Nella giornata di ieri è stato approvato a larghissima maggioranza il Collegato Ambiente, nei cui 79 articoli si delineano delle misure eco-friendly. Così lo spiega Silvia Velo: “Contiene disposizioni che riguardano la valutazione di impatto ambientale, la gestione dei rifiuti, la blue economy, la prevenzione del dissesto idrogeologico, gli appalti verdi, 35 milioni per la mobilità sostenibile e 1,8 milioni di euro per le Aree Marine Protette, oltre a norme che puntano a favorire il riuso dei materiali“. Alcuni esempi: buttare in strada lo scontrino appallottolato del bar dopo il caffé costerà fino a 150 euro, un mozzicone di sigaretta spento sul marciapiede costerà 300 euro. I piccoli rifiuti costeranno cari di quelli grandi (già la tassa sui rifiuti è una enormità), l'articolo destinato a coinvolgere tutti gli italiani è quello che sanziona con multe da 30 a 150 euro l'abbandono sul suolo, nelle acque, nelle caditoie e negli scarichi (in sostanza tutto quello che non è un cestino) dei rifiuti di piccole dimensioni, dal chewing gum al fazzolettino. Le multe raddoppiano se si buttano per terra mozziconi di sigaro o sigaretta, per i quali i Comuni dovranno provvedere a dotare strade, parchi e luoghi d'aggregazione di appositi raccoglitori.
Una riflessione però è obbligatoria: prima di tutto bisognerebbe stabilire chi e sotto quale forma è preposto al controllo di chi infrange, nel collegato non si legge niente che riguardi la presenza di agenti (o preposti a vario titolo con autorizzazione a richiedere documenti) in condizione di poter punire “il sudicio di turno”. La seconda riflessione è in relazione agli appositi contenitori nelle aree urbane, se mettiamo in conto che vicino ai cosiddetti obiettivi sensibili la presenza di raccoglitori è praticamente nulla per motivi di sicurezza, se ne deduce che in città come Roma, Milano, Firenze, Napoli, Venezia…saremo costretti a spegnere le sigarette sul palmo della mano, mettere il gelato o la pizza che proprio non riusciamo più a finire di mangiare vicino all’agenda di lavoro nella 24ore e ridicolaggini del genere.

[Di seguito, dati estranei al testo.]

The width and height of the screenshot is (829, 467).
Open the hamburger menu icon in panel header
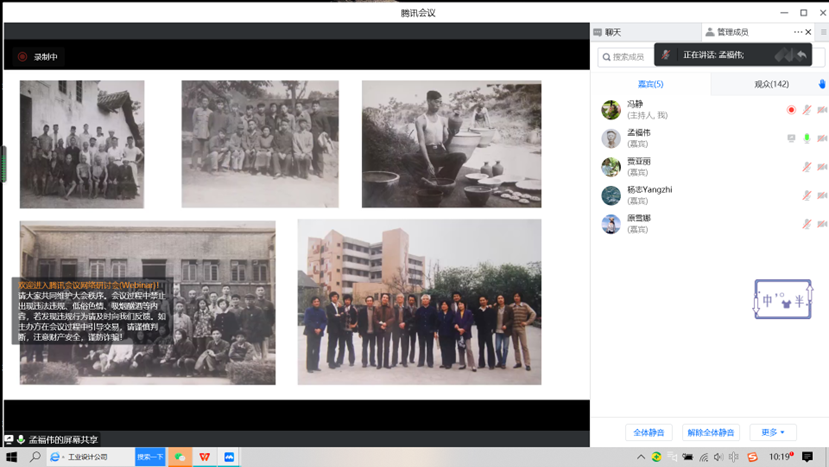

Non ultima riflessione, chi dovrebbe elevare la sanzione in caso di infrazione? Non ci sono agenti disponibili neanche per le chiamate di emergenza dove ne troveranno per controllare con uno sguardo centinaia di persone da sorprendere in fragranza? Come si dimostra che la pallina dello scontrino fiscale in terra mista a centinaia di altre palline e mozziconi e carte oleate  sia del presunto “sudicione”? una volta in terra potrebbe essere di chiunque! È ovvio che la questione si riduce a una valutazione squisitamente civica, ma nei fatti, spesso il comportamento poco urbano degli individui è indotto dall’assenza di servizio (non ci sono i contenitori e le sigarette come i sigari non si possono gettare dentro contenitori con carta o altro materiale facilmente infiammabile. Se proprio si dovesse rendere un provvedimento esecutivo e risolutivo, si dovrebbero ricavare delle aree riservate ai fumatori o ai consumatori di cibo da strada, in questo modo sarebbe più facile individuare e sanzionare ci contravviene, per tutto il resto bisogna affidarsi al buon senso dei singoli. Il Paese più all’avanguardia come dice il nostro Presidente del Consiglio, riesce a perdersi nei rivoli di questioni inutili figurarsi sulle cose serie.